IP Agreements: Structuring Indemnification and Limitation of Liability Provisions to Allocate Infringement Risk

A live 90-minute premium CLE webinar with interactive Q&A


Thursday, October 8, 2020 (in 12 days)

1:00pm-2:30pm EDT, 10:00am-11:30am PDT

or call 1-800-926-7926

This CLE webinar will prepare counsel to IP owners, licensees, and licensors to protect their interests by allocating infringement risks during negotiations by use of indemnification and limitation of liability provisions in the agreement. The panel will offer best practices for negotiating and structuring these provisions to effectively allocate risk between the parties.

Description

Indemnification provisions are often overlooked but are an essential part of any IP agreement. Effective drafting and negotiation of indemnification provisions are crucial to protecting valuable business property interests, reducing the risk of future litigation, and minimizing litigation costs if a dispute arises.

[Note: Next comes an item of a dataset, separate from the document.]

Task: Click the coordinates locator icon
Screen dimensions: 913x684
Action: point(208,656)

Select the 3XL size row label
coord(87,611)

When structuring indemnification provisions, in addition to considering who is covered and who is indemnifying whom, counsel must keep in mind who will control the defense in litigation. Further, inclusion of limitation of liability provisions will reduce the risk and decrease the incentive for litigation. Given these litigation concerns, counsel should consider the types of damages, claims, and activities to cover in the agreement.

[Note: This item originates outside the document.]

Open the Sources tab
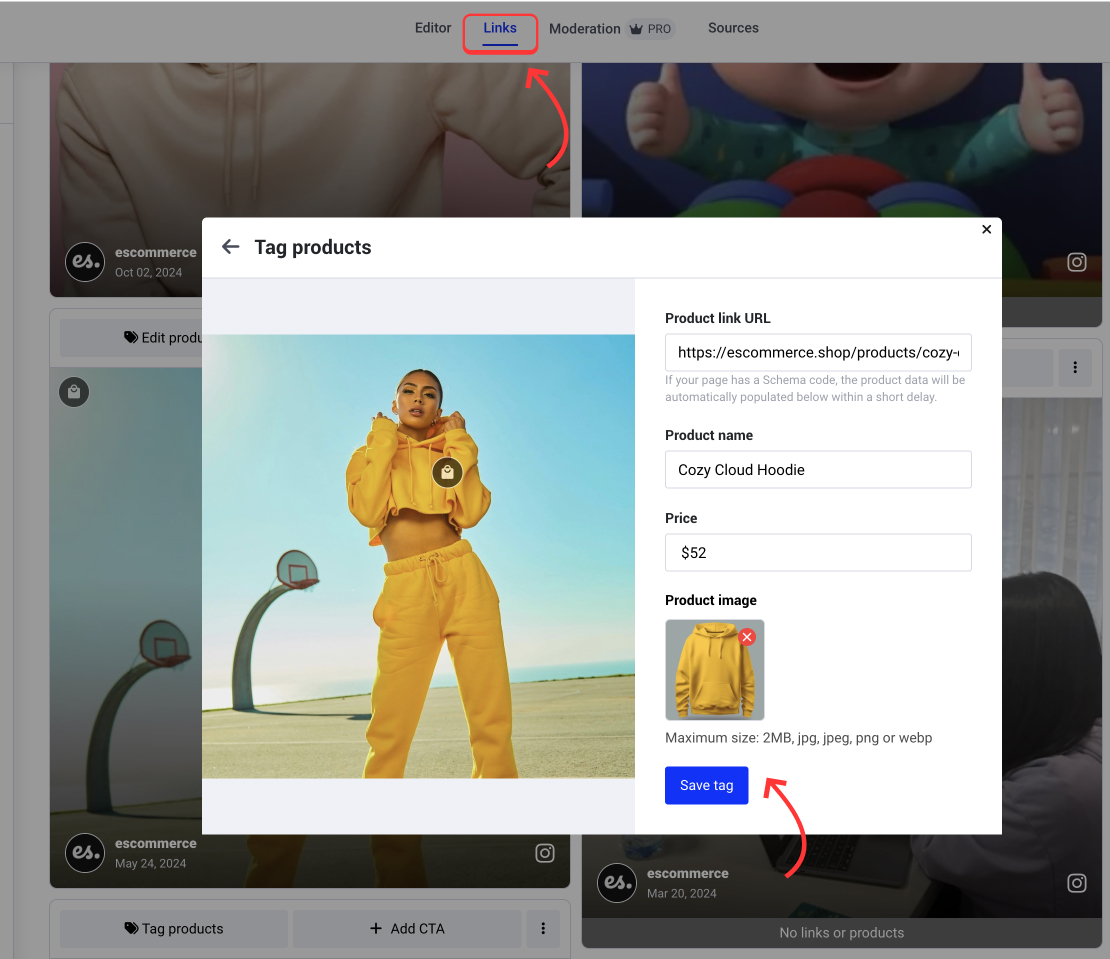The width and height of the screenshot is (1110, 959). 733,28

Counsel to all parties must carefully consider the scope of liability covered by the indemnification obligation and any exclusions, as well as liability triggers and indemnification of third parties when negotiating the contract terms.

Listen as our authoritative panel of IP attorneys examines indemnification and limitation of liability provisions in IP agreements and what factors IP counsel should account for when negotiating and drafting these provisions. The panel will offer best practices for negotiating and structuring these provisions to allocate risk.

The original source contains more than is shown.